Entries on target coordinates
:::::

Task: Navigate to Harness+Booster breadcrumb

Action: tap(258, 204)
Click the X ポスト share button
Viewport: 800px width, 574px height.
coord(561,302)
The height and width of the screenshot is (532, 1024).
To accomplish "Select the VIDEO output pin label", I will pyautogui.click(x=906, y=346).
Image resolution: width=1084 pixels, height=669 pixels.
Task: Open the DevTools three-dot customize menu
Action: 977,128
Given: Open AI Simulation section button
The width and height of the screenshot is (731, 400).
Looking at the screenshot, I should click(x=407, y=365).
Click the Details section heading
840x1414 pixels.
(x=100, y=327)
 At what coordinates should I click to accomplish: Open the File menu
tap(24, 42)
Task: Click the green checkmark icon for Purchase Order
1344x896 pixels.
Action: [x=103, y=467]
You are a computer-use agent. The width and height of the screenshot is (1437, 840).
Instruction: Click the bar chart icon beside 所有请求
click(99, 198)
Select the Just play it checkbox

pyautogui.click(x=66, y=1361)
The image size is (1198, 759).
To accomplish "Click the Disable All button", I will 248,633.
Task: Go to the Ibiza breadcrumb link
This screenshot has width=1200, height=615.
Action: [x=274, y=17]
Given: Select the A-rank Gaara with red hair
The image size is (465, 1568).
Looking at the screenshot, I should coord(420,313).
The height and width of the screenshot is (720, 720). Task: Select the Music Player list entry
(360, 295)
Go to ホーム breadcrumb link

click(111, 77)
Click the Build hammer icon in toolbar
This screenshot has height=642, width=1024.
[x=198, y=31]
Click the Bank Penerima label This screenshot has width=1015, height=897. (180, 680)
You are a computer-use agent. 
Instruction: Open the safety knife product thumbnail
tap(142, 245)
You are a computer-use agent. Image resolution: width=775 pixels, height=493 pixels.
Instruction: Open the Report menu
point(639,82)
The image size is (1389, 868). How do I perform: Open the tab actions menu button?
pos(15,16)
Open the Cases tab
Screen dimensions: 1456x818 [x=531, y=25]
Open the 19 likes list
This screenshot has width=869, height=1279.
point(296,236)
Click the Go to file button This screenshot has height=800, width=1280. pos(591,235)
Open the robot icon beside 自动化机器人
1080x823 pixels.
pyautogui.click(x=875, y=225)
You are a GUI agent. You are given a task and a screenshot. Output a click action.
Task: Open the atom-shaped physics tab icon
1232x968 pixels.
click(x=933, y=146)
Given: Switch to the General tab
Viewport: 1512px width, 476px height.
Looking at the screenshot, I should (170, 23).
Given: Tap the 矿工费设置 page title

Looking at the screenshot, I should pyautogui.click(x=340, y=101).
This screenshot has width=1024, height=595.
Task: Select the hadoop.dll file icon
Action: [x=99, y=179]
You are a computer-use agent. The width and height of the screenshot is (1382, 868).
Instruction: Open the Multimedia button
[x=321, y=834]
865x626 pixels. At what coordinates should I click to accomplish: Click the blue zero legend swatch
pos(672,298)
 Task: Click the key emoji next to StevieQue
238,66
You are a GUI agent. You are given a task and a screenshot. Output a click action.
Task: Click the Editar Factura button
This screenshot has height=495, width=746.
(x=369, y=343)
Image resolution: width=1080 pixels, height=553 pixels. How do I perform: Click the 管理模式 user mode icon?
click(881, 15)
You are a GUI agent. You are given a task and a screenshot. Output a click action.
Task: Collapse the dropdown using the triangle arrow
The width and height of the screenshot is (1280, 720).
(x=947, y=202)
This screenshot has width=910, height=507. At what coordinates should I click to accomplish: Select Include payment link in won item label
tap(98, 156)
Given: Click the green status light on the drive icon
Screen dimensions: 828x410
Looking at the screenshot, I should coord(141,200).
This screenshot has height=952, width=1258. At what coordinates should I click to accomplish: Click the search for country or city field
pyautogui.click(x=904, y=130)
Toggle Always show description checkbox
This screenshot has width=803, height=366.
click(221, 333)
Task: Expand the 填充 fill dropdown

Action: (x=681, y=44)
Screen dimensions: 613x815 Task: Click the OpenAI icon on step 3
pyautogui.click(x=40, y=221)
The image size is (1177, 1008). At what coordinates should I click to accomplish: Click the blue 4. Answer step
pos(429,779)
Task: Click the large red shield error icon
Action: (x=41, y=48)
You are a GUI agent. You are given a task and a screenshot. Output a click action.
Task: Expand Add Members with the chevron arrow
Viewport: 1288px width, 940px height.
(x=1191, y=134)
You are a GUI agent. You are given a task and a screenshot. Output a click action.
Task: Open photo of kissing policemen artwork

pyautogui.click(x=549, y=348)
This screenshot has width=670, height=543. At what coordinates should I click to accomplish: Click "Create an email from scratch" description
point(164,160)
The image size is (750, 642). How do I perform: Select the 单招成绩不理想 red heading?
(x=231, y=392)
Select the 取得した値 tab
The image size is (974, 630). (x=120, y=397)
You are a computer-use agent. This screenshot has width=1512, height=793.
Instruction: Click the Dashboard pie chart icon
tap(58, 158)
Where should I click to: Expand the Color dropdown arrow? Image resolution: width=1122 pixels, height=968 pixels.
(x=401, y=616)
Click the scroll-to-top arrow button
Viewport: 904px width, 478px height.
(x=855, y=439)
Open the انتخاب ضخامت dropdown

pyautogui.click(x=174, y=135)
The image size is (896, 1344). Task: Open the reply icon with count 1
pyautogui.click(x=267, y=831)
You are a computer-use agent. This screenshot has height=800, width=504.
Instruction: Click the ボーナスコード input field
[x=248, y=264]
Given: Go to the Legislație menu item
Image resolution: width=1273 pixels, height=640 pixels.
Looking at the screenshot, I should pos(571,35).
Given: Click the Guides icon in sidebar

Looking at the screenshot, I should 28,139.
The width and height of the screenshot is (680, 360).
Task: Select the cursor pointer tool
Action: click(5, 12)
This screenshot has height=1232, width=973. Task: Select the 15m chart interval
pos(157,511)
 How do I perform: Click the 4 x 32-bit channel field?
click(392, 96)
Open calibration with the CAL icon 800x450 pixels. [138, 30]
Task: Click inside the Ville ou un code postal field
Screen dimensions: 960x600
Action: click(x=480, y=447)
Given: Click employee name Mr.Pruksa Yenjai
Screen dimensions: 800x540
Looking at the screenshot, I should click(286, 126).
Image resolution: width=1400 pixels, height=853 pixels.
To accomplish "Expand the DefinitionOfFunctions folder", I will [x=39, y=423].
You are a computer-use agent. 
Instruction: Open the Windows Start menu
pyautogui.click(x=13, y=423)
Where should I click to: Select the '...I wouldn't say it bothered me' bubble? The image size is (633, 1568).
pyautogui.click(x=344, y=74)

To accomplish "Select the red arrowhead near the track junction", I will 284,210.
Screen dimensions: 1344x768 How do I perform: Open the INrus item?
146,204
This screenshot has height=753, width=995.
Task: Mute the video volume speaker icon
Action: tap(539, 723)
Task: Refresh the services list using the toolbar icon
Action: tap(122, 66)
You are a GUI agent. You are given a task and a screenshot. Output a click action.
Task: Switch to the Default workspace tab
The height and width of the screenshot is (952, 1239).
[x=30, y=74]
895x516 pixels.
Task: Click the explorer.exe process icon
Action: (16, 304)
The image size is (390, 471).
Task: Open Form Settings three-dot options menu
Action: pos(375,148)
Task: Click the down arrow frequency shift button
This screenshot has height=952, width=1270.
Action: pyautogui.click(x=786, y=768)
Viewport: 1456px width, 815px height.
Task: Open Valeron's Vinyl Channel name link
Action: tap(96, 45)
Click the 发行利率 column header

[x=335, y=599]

:::::

- **What you have to do**
Rewrite the data as a Markdown table with the columns "No." and "Line", covering only the span from the line with "865x626 pixels. At" through the line with "(x=947, y=202)". Number each line in order and skip any blank lines.

- **Response for this exercise**
| No. | Line |
|---|---|
| 1 | 865x626 pixels. At what coordinates should I click to accomplish: Click the blue zero legend swatch |
| 2 | pos(672,298) |
| 3 |  Task: Click the key emoji next to StevieQue |
| 4 | 238,66 |
| 5 | You are a GUI agent. You are given a task and a screenshot. Output a click action. |
| 6 | Task: Click the Editar Factura button |
| 7 | This screenshot has height=495, width=746. |
| 8 | (x=369, y=343) |
| 9 | Image resolution: width=1080 pixels, height=553 pixels. How do I perform: Click the 管理模式 user mode icon? |
| 10 | click(881, 15) |
| 11 | You are a GUI agent. You are given a task and a screenshot. Output a click action. |
| 12 | Task: Collapse the dropdown using the triangle arrow |
| 13 | The width and height of the screenshot is (1280, 720). |
| 14 | (x=947, y=202) |